То, что случилось со мной потом, было каким-то дьявольским наваждением. Чудовище, дремавшее в глубинах прошлого, вдруг проснулось и потребовало пищи. И прежняя жизнь рассыпалась как карточный домик. Пошли прахом усилия многих лет. Я стоял в пустыне, одурманенный сонным зельем, не в силах поверить в то, что это могло произойти со мной.

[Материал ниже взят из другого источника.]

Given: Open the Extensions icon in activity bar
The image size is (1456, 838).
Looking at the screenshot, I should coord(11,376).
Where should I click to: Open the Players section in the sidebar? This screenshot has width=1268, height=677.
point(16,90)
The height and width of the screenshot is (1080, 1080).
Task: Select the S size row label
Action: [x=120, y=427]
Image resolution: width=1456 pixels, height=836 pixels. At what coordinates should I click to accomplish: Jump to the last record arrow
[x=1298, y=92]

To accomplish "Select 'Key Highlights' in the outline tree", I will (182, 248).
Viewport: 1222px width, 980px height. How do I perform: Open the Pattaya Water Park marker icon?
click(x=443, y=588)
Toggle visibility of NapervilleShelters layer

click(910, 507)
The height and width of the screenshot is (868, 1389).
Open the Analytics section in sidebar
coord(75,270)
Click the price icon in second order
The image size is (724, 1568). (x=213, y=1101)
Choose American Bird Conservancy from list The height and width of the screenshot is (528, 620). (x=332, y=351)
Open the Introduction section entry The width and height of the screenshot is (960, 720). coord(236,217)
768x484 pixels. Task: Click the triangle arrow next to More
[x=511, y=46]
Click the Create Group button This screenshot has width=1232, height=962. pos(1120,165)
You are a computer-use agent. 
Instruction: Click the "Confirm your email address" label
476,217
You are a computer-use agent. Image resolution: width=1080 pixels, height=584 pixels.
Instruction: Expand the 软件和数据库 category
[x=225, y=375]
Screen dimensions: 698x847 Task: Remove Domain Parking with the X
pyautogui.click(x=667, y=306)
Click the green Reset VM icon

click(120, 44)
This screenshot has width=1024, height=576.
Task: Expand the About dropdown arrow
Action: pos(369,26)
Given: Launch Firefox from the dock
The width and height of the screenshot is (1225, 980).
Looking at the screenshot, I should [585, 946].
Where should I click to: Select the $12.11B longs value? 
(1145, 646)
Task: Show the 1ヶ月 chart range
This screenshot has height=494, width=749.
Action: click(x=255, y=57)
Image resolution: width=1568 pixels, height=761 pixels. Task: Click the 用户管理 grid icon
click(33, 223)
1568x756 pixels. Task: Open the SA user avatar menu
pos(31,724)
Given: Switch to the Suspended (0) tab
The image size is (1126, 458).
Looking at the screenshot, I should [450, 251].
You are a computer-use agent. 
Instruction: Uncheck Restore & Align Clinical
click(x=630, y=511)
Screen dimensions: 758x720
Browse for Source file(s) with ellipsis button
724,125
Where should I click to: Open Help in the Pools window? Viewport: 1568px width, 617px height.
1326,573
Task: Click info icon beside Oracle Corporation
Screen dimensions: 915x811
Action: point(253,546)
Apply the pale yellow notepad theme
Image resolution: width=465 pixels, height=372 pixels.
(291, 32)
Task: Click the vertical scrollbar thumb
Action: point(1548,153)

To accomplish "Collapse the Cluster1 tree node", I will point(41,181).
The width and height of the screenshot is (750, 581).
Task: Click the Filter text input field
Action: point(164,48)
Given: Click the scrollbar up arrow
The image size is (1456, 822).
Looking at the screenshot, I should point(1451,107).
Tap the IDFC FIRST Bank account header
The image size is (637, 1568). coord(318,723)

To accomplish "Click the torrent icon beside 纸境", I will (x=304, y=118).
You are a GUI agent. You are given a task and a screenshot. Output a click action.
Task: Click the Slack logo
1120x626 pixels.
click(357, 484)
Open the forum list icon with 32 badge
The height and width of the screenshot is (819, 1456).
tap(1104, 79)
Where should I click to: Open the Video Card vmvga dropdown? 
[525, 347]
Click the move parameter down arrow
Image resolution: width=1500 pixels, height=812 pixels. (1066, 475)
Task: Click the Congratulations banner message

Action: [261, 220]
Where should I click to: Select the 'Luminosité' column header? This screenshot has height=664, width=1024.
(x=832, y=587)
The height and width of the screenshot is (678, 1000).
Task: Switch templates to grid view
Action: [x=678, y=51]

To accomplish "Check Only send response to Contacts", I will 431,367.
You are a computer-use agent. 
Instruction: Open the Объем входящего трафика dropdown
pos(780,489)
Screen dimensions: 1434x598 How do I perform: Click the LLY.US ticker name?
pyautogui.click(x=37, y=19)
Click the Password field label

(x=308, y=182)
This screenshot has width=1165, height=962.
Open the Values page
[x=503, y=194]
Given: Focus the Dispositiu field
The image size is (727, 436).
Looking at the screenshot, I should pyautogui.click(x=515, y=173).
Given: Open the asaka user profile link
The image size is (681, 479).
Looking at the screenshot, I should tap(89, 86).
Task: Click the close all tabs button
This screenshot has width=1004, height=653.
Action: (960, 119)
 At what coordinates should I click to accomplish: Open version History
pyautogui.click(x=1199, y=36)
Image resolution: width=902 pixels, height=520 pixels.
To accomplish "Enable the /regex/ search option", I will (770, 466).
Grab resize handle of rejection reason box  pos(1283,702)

Однажды корабль мой вошел в богатый порт. П Карты все до одной указывали на этом участке побережья песчаную пустыню. Но моему взору открылась живописнейшая бухта и прекраснейший из виденных мною городов. Город поражал воображение своей необычной архитектурой. Его башни и стены в красном свете заката казались раскаленными. В черноте внезапно наступившей ночи город стал источать собственный рубиновый свет. Я стоял на палубе, вдыхая аромат чужой ночи. До моего слуха по совершенно недвижной воде доносилась нежнейшая мелодия, томящая и зовущая. Я потребовал лодку. Сквозь плеск весел я слышал прекрасную музыку. Я ходил по улицам чужого города, всматриваясь в его постоянно меняющееся лицо и вслушиваясь в его непонятный говор. Мелодия то слышалась сильнее, то звучание ее ослабевало совершенно. Наконец, я нашел, откуда она лилась. С виду это был портовый притон. Мгновение мучительного раздумья – и я уже спускался по каменным ступеням в зовущее его чрево. Хозяин принял меня с большим почтением. Казалось, он ждал меня. Воздух был наполнен клубами ароматного дыма, и музыка, которая так манила меня, сочилась прямо из этого голубого тумана. Я чувствовал странную утомленность. Хозяин усадил меня на подушки, которые показались мне мягче пуха. Передо мной стояли вина и яства, которые даже гурман назвал бы божественными. Я ел и пил, изредка бросая взгляд на почтительно склонившегося в ожидании хозяина. Лицо его мне показалось странным. Оно как-то судорожно подергивалось, точно оттаивало. После трапезы он пригласил меня сыграть в какую-то диковинную азартную игру в кости. Я согласился, постигая на ходу ее замысловатые законы. Сначала я проигрывал мало. Но против проигранного я ставил сумму вдвое большую в надежде отыграться. Но я опять проигрывал. Сначала меня это забавляло. Я играл и играл, кажется, так ни разу и не выиграв. Но остановиться я не мог. Казалось, разум мой помутился. Я закладывал дома, продавал свой флот, уступал драгоценности в полцены, лишь бы набрать сумму, необходимую для очередной ставки. И опять я проигрывал. Наконец я остался ни с чем. Я вспомнил о моей золотой монете. У меня еще было на что играть…
… Черная всеощупывающая рука хозяина притона, точно бьющаяся в агонии совесть, тянулась к монете. Это был потемневший от времени, покрытый плесенью медяк, и я не уверен в том, что он был когда-либо золотом. Из парализованного горла рвался смех, содрогающий воздух и рушащий стены. Наконец, я узнал его.